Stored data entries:
—————
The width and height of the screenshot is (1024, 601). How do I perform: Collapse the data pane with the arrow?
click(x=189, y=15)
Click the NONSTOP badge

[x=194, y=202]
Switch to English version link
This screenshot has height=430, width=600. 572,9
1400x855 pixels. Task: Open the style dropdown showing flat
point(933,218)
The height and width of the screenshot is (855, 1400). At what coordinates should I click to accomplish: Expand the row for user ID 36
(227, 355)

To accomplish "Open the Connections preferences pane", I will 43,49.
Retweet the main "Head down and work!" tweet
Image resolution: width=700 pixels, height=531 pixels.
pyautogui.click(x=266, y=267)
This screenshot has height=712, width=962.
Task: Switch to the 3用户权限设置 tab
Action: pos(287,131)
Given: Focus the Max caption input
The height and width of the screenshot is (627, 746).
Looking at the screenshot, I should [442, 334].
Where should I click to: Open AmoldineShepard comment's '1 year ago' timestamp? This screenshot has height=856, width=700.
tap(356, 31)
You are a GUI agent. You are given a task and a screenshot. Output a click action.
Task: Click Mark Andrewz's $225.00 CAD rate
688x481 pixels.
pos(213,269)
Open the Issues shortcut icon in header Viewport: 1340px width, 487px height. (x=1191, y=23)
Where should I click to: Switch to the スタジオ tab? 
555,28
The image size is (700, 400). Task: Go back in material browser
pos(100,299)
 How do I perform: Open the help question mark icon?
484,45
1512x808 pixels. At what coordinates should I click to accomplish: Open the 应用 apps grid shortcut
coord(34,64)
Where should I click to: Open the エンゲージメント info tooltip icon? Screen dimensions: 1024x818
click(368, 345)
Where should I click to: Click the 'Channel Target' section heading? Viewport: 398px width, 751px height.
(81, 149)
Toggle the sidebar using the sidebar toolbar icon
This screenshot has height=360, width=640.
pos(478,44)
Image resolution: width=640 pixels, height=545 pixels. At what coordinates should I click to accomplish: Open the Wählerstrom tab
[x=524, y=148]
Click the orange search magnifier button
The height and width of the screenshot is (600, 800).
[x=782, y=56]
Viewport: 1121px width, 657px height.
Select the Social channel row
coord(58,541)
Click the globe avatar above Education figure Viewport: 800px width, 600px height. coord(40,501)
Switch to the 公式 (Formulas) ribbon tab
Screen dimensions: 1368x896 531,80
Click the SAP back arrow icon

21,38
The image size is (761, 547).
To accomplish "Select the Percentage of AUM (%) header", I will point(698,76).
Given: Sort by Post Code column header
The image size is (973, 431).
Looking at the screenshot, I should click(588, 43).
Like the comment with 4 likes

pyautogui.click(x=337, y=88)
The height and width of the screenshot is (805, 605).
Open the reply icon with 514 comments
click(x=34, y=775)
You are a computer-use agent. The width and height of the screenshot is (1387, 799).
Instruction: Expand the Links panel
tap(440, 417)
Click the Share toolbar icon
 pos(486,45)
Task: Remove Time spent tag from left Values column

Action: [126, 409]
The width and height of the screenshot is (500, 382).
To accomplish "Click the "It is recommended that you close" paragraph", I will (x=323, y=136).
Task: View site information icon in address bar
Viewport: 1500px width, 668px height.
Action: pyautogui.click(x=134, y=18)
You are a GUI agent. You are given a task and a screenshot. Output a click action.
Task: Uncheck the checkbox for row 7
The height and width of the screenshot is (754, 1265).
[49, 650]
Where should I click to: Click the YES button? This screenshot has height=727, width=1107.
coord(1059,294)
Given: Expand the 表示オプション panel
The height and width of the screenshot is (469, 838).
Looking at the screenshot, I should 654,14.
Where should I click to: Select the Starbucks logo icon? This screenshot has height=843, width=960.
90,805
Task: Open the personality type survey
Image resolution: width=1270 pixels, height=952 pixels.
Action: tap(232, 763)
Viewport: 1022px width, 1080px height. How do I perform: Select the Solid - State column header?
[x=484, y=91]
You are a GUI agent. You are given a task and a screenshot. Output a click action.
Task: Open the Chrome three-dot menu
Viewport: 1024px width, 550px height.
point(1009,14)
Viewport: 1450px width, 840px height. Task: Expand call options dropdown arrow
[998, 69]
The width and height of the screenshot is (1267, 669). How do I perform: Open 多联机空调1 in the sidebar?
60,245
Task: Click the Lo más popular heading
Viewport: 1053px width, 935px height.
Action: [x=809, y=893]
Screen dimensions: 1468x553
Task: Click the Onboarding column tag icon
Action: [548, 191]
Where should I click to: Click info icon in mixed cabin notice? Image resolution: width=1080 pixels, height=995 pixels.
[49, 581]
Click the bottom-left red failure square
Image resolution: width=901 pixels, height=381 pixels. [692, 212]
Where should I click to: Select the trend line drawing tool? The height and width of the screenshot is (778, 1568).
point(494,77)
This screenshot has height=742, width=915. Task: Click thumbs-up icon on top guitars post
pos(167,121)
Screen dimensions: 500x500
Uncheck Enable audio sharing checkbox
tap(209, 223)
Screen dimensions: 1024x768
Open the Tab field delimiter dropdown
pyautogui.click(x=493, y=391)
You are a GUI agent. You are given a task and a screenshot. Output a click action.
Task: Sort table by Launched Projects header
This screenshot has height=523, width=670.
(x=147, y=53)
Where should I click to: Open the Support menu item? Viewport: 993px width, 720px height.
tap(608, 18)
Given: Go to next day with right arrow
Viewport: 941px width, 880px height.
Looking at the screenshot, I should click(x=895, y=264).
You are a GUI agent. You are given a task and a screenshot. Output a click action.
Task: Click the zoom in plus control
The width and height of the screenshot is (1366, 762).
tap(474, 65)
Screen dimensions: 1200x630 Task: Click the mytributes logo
—————
**How to complete this task:**
Copy out, from the data above, every line holding the word "will".

**Exercise result:**
To accomplish "Open the Connections preferences pane", I will 43,49.
To accomplish "Select the Percentage of AUM (%) header", I will point(698,76).
To accomplish "Click the "It is recommended that you close" paragraph", I will (x=323, y=136).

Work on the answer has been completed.